Book 2...Normal shit!

Well I wrote those chapters two maybe three years ago. I have a little more but not much and the story is dead in the water.  I like the idea of it, but I am stuck.  I've been paying in a writing workshop to have other writers review it.  They like it...say its publishable but question who I want my audience to be???  Its a complicated story and rightly so its my psychosis...my other world.  I don't know where it comes from its just there this other place.

Maybe my brain concocts this fantasy realm?  As I wish it to be true?  I do not know how all my dreams are about it and how I have visions and hallucinations related to it?  I don't feel crazy today...I went to a meeting and grocery shopping and put groceries away.  I do normal shit. I function...I laugh, make jokes...talk romance...watch football...hmm I eat popcorn at a movie.

My therapist wont really let me talk about fantasy stuff...he always redirects me!  He says focus on being well and lets talk about your PTSD...again I say?  But we've been over that! I think I need a therapist that will take a journey through my psychosis with me.  I think I really need that.  If I am a lunatic and wrong about this place existing, than why do I feel so called to understand it?  Take these pills and shut up lady!  Reminds me of my mom telling me the story of me crying on the bus when I was an infant.  She was 19 and some woman handed her a dollar and said go buy that baby a pacifier!  ALWAYS trying to shut me up!!!

I honestly don't know how I come up with the other world unless it really exists.  Were in the spirit world asshole!!!  I do know I have felt the shift in my brain into a sensory mode and can feel myself close to crossing over.  I am resisting it.  I think its just the nicotine leaving my chemistry...its setting me off.  Or its just my time to go hang out in the psych ward again.  HUMPH.  If so I want to be in heaven again, because hell totally sucks.  Sick of the abyss of hell where everything is my fault.  If I really was the embodiment of the most evil person to ever walk to the earth...how could I be so damn sweet in reality.  Fuk off Satan, seriously.

Maybe I am a false prophet.  Maybe I am possessed and all the things I see in psychosis are from demons...ya I've been told and I really thought that before I saw heaven.  I have some weird beliefs and I am sure I am gonna get some bible thumpers trying to cast the thought of reincarnation out of my head.  Peace be with you.  I am what I am.

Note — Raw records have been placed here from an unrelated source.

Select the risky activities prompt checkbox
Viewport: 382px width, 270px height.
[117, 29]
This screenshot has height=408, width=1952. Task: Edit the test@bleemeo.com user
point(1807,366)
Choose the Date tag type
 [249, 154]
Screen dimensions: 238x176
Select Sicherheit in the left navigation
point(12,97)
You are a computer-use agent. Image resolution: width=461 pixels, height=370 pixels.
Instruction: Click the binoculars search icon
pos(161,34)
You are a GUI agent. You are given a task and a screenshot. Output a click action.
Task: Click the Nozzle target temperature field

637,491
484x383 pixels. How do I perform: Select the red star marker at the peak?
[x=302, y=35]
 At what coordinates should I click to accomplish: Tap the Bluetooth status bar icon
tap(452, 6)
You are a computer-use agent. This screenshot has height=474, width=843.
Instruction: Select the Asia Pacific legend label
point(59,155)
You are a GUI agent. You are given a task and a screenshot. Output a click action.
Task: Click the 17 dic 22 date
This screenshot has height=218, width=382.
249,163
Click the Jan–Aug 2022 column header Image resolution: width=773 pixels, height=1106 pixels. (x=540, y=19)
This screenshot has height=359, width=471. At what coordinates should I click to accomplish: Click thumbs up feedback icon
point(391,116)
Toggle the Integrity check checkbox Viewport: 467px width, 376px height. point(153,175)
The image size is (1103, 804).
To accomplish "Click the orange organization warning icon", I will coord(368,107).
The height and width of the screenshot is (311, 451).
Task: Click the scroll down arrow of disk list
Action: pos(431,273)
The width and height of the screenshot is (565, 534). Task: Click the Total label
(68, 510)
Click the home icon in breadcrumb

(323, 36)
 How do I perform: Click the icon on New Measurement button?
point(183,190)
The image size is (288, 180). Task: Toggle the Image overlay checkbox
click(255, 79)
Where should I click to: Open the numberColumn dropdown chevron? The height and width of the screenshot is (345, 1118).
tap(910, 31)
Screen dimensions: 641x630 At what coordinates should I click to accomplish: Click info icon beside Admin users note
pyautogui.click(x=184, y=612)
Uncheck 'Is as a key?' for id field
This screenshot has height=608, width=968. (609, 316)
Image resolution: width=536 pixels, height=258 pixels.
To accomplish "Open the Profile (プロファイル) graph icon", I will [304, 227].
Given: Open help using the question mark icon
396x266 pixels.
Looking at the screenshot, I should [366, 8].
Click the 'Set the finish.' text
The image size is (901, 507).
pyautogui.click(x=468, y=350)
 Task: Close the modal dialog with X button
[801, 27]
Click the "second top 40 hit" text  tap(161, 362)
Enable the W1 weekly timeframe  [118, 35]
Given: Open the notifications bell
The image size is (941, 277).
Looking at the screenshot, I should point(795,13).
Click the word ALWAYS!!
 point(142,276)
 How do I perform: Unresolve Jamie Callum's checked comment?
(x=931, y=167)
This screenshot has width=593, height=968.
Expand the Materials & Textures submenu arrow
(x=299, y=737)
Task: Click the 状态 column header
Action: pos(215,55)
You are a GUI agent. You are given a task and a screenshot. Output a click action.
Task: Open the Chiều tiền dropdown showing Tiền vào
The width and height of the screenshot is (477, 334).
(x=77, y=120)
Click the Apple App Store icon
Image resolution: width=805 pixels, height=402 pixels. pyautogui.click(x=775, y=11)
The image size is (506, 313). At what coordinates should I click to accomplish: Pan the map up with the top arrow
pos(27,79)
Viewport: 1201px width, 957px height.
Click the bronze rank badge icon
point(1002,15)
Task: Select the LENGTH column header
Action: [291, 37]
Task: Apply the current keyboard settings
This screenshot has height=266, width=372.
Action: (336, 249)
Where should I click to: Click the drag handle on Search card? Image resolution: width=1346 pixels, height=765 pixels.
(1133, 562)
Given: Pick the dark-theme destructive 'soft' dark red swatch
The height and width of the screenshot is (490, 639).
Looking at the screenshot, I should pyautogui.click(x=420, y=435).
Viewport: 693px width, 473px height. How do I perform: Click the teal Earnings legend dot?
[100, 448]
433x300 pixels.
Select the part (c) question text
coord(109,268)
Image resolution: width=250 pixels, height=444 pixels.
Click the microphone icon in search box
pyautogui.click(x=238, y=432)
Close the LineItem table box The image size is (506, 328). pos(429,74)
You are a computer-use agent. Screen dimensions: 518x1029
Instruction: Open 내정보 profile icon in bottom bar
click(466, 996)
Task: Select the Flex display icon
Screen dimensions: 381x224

God loves me.  My heart is still beating for a reason...and I see what I see for a reason. I'd like to think hell wouldn't scare me if it happened again...but it is terrifying...but not a whole lot else scares me.  I get tortured in my sleep alot...mutilated like its preparing me for something big. I was run over by a car when I was 19...that was scary.  Sometimes my eyes look scared I am told...the windows to the soul I suppose.  I am scared of the system.  I am scared of not seeing my kids.  I am really scared of being a nobody...now thats scary.  Ok so some honesty...I am also scared of my destiny.  Just a wee bit overwhelmed lately!!!

Okay lol I gotta go do my dishes.  Remember I am normal!